> [DATA PROVIDED]:
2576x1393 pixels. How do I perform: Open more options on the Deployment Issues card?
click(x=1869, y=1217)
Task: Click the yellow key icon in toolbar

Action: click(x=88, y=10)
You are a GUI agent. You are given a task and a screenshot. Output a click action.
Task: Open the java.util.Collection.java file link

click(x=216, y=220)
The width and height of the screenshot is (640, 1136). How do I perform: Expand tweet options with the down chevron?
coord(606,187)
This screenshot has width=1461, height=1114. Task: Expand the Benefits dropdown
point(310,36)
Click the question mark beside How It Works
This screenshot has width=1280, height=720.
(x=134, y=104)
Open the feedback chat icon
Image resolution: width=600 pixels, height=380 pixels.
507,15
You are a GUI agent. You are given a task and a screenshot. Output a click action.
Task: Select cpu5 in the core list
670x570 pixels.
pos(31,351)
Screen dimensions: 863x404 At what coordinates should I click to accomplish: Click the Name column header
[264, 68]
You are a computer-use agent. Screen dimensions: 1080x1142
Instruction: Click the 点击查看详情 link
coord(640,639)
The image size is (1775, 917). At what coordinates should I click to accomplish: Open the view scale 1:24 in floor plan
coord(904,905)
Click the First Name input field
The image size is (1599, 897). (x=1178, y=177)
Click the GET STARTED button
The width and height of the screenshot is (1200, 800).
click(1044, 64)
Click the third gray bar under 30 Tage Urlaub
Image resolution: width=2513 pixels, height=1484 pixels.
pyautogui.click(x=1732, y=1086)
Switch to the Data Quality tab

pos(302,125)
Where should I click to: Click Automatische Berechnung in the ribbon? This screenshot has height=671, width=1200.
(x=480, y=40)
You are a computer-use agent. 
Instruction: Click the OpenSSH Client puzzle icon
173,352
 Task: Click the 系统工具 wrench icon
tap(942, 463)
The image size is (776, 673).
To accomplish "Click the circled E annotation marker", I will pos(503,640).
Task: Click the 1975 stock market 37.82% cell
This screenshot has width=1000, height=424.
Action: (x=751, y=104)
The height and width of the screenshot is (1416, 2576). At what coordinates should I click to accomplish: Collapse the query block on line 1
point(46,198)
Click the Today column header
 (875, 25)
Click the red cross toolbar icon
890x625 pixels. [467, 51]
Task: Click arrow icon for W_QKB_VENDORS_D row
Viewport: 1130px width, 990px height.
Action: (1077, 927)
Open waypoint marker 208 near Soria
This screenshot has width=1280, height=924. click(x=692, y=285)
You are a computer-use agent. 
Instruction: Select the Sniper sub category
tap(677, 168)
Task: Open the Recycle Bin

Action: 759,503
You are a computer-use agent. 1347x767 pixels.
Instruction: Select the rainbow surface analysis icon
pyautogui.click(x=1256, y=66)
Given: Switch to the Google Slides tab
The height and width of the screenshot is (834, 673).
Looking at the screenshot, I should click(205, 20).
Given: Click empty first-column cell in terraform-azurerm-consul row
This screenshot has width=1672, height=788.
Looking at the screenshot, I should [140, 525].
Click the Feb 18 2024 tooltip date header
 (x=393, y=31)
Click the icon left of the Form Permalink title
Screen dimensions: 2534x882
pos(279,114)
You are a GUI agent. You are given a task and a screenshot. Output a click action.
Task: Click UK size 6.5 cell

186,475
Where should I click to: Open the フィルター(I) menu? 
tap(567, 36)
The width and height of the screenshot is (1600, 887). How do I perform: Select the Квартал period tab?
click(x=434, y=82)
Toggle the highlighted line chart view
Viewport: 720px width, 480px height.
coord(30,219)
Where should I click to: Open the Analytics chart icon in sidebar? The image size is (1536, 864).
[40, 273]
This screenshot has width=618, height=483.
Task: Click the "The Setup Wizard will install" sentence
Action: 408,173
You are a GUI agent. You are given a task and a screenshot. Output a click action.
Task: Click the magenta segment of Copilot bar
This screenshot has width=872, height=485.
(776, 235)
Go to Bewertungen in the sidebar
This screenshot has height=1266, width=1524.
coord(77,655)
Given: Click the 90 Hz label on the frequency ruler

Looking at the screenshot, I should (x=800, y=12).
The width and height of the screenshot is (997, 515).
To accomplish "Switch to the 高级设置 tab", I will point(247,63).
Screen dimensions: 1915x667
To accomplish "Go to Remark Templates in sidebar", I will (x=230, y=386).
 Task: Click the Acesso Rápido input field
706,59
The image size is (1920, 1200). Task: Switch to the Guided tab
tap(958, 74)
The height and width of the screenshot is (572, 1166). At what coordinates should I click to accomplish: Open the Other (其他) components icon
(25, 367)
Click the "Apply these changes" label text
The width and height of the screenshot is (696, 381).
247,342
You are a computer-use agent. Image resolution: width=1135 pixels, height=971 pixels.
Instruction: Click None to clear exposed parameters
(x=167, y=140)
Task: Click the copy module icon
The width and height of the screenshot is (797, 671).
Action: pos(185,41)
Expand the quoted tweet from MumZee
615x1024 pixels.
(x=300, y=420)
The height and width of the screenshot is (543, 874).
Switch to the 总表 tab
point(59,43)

> [WHAT YOU WILL DO]: Copy out the lines of data exactly, beginning with the line that contains "Click the Feb 18 2024 tooltip date header" and continuing through the line that contains "coord(77,655)".

> [ANSWER TO THIS PROBLEM]:
Click the Feb 18 2024 tooltip date header
 (x=393, y=31)
Click the icon left of the Form Permalink title
Screen dimensions: 2534x882
pos(279,114)
You are a GUI agent. You are given a task and a screenshot. Output a click action.
Task: Click UK size 6.5 cell

186,475
Where should I click to: Open the フィルター(I) menu? 
tap(567, 36)
The width and height of the screenshot is (1600, 887). How do I perform: Select the Квартал period tab?
click(x=434, y=82)
Toggle the highlighted line chart view
Viewport: 720px width, 480px height.
coord(30,219)
Where should I click to: Open the Analytics chart icon in sidebar? The image size is (1536, 864).
[40, 273]
This screenshot has width=618, height=483.
Task: Click the "The Setup Wizard will install" sentence
Action: 408,173
You are a GUI agent. You are given a task and a screenshot. Output a click action.
Task: Click the magenta segment of Copilot bar
This screenshot has width=872, height=485.
(776, 235)
Go to Bewertungen in the sidebar
This screenshot has height=1266, width=1524.
coord(77,655)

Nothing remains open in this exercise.